Dylan Field responds to Gal Shir’s “quitting design” post that made a splash in the design community this week and supports findings in Lenny’s survey. He points to the recurring psychological loop that plays out every time a new AI model drops: existential crisis, experimentation, recalibration, repeat. His standing argument is that the attention economy makes design more valuable, not less, because anyone can prompt their way to average, and average doesn’t stand out. “This is the moment to be more bold, to take more creative risk, to double down on the power of design.”
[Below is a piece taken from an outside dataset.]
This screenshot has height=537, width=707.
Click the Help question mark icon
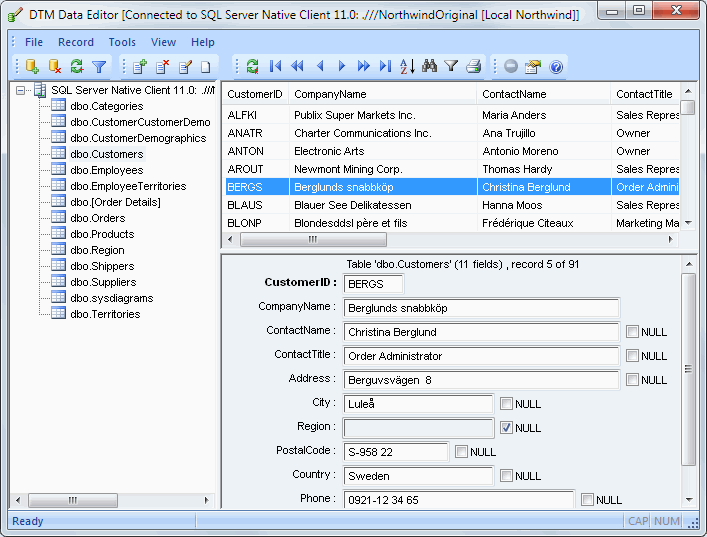pos(556,67)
Figma’s third annual AI survey, covering 8,403 product builders across 10 markets, lands on a deceptively simple conclusion: AI is most valuable when it’s a team sport. Two years ago, 7% said AI meaningfully changed how their teams collaborate – this year, that number is 41%. The most cited reason is the canvas — where teams can actually riff together rather than trading prompts solo. The cross-functional blurring numbers are striking too: designers participating in development jumped from 21% to 41%, developers doing design work from 44% to 60%. The role boundaries are dissolving faster than most teams have figured out what to do about it.
Contra Labs put four frontier AI models through a rigorous landing page benchmark: nine professional designers, 40 live HTML artifacts, 540 pairwise matchups across typography, layout, palette, and grid. Sol (GPT 5.6) dominated loosely-specified briefs with an 81–83% win rate, praised for capturing tone the brief “only gestured at.” Fable (Claude 5) flipped the result on structured briefs, jumping from 31% to 72% client-readiness when given detailed specs. The real finding is that these models have different philosophies: Sol fills ambiguity with its own taste, Fable waits for yours.